Overview
This document aims to clearly explain what pipelines are and why they are needed.
What is an add on?
To understand what a pipeline is you first need to know what an add on is. At its core, datacentral should allow users to store,process and exchange data privately (An example of this could be communication, where the data is a social artefact).
Add ons are a direct implementation of this philosophy. Add-ons are fundamentally isolated processes. This isolation is important because it means if any given add on is compromised by malware no other add on is compromised by extension. Add-ons do not interact with each other; however communication between add-ons is coordinated using a shared interface called the “server component” (simply an exe). If an add on were to become compromised it would not be able to communicate with another addon even using this shared interface, nor would it be able to spread its malware to the server component as the interaction between the server component and the add ons are non-executive - nothing is executed as a response to the input.
This is a direct implementation to the question “How can I minimise the risks of malware affecting vulnerable data?”.
Side note: Why focus on local privacy before communications privacy?
Local privacy must be secured before communicational privacy because communicational privacy is utterly useless if each node that is communicating the data is vulnerable to attack.
What is a pipeline?
As it has been made clear these privacy measures(data isolation) are not perfect as data still has to be transferred between processes on different machines in order for users to communicate this data. To combat this we can use encryption. A pipeline is an encryption method that directly integrates with add-ons, as well as the operations that are extensions of this.
This encryption method is token based - digital media is converted into tokens which are indexed then each instance of this token is replaced by the index of that token. This both encrypts the data and optimises transmission of data by reducing the amount of data that needs to be transferred. The problem with this that still remains however is that these indexes need to be originally synchronised across computers. If both computers have the same index then only the sequences of token indexes need to be transmitted - this is completely encrypted and unable to be brute force decrypted without the indexes of tokens due to inherent limitations of the ways language works. In terms of synchronising the token indexes this can be done using classical encryption methods and coordinating encryption keys externally.
Since this encryption is semantic based I built effectively a computational implementation of a set of operations to process and organise the semantics of the file. These “file semantics” are discussed in great detail in my research and philosophy essays.
A pipeline is a specific type of add-on where the isolated process uses these semantic operations as an input.
Temporarily turning a blind eye to the element of semantic response you can consider a pipeline as effectively a class of operations where encrypted data is the input and output. This enhances privacy for obvious reasons but it also nullifies the issue of hazard points such as the public nodes in the yggdrasil network because only encrypted data is exposed or processed.
It is important to note that as a type of add-on pipelines also obey other properties for instance a pipeline should be such that it can connect to the server component but still operates in offline conditions (this is another property of add ons).
Pipelines can also be split into categories such as simple pipelines which simply allow the user to modify and transmit data. My primary focus of datacentral so far has been to build a text based simple pipeline as this is the easiest type of pipeline to build providing proof of concept.
Side note:
When modifying the contents of data in a pipeline it is de-encrypted. Data should only be de-encrypted whilst being modified and the de-encrypted data should exist in a minimal number of locations (in an ideal scenario de-encrypted data would only exist as characters on a screen for a text based simple pipeline however this also introduces security risks such as screen recording malware accessing de-encrypted data or nearby cameras reading it.).
As well as simple pipelines we have complex pipelines.

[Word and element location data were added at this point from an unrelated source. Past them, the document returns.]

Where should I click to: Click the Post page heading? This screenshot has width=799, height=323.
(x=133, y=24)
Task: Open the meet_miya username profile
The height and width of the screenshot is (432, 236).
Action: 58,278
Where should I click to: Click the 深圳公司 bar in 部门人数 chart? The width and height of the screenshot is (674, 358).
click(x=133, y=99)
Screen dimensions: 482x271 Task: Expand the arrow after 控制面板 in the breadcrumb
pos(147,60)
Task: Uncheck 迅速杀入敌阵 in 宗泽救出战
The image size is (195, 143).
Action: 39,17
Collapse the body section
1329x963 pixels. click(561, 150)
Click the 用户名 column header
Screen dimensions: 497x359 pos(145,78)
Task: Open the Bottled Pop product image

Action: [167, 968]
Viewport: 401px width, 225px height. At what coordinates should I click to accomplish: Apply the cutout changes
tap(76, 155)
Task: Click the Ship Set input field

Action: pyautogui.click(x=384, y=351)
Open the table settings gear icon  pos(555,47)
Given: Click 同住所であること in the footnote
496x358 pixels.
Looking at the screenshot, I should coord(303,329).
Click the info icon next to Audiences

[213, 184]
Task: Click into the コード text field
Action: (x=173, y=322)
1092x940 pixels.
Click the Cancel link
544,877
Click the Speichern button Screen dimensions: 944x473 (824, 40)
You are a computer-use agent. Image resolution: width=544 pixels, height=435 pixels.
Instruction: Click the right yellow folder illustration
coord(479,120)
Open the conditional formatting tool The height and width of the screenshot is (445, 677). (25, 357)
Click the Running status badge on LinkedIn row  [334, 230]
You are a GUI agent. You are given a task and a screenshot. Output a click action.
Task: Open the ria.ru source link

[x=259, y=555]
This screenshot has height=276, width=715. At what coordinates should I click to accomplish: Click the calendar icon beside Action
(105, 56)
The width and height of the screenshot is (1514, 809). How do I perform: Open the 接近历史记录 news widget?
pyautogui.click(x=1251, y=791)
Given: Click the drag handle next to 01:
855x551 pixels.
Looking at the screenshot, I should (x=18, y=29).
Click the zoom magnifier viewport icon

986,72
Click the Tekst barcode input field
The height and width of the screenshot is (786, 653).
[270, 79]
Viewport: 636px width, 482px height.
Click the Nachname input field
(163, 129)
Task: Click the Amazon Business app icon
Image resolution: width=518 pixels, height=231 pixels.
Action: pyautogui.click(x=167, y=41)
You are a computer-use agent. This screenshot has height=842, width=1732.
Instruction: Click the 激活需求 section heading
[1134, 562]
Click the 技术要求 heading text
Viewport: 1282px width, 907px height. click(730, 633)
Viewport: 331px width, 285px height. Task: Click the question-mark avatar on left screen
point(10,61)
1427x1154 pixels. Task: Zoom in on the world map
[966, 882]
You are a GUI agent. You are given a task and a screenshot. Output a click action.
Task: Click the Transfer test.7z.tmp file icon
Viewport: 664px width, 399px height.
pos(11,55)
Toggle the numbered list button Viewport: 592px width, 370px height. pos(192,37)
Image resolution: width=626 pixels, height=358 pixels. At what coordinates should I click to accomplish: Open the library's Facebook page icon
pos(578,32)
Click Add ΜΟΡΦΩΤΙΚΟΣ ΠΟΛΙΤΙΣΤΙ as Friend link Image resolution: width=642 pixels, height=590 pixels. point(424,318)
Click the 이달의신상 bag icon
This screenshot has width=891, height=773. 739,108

Complex pipelines are able to respond to data. This could be done through LLMs (local LLMs would be used for privacy) for instance the data could be a video recording from a remote camera as well as a motor and the LLM could be prompted to create an output for the motor that optimises distance from a target, for example if we wanted to remote control a drone for astronomical research.
We can also consider open and closed complex pipelines.
In an open complex pipeline the output of the pipeline is continuous. Using our previous example, in an open complex pipeline the motor would accept inputs from the complex pipeline to produce any given motion. This means that the motor needs no embedded programming aside from connection to the pipeline (a physical connection would be suggested). This significantly reduces operational costs as less work actually needs to be performed.
In a closed complex pipeline the output of the pipeline is discrete. Using our previous example the LLM would decide which preconfigured action it wants the motor to take. This can limit the scope of what the LLM can do when compared to the open pipeline however it also has it’s benefits. If you want the output of the pipeline to do something very specialised within a small margin of error these discrete outputs act as guard rails. Additionally, an LLM probably wouldn’t be used in a closed complex pipeline - instead those semantic operations I mentioned could be chained together to create dynamic responses. An example of this is you might want the motor to reduce it’s speed when the target it’s following reduces it’s speed. Well the base set of semantic operations would identify the variable of the “speed” of the target (this is an example of a semantic thread and why the semantic threads are so important). From there we could pass the speed data into an algorithm to convert the speed into a numeric quantity then implement a feedback mechanism for the speed of the motor.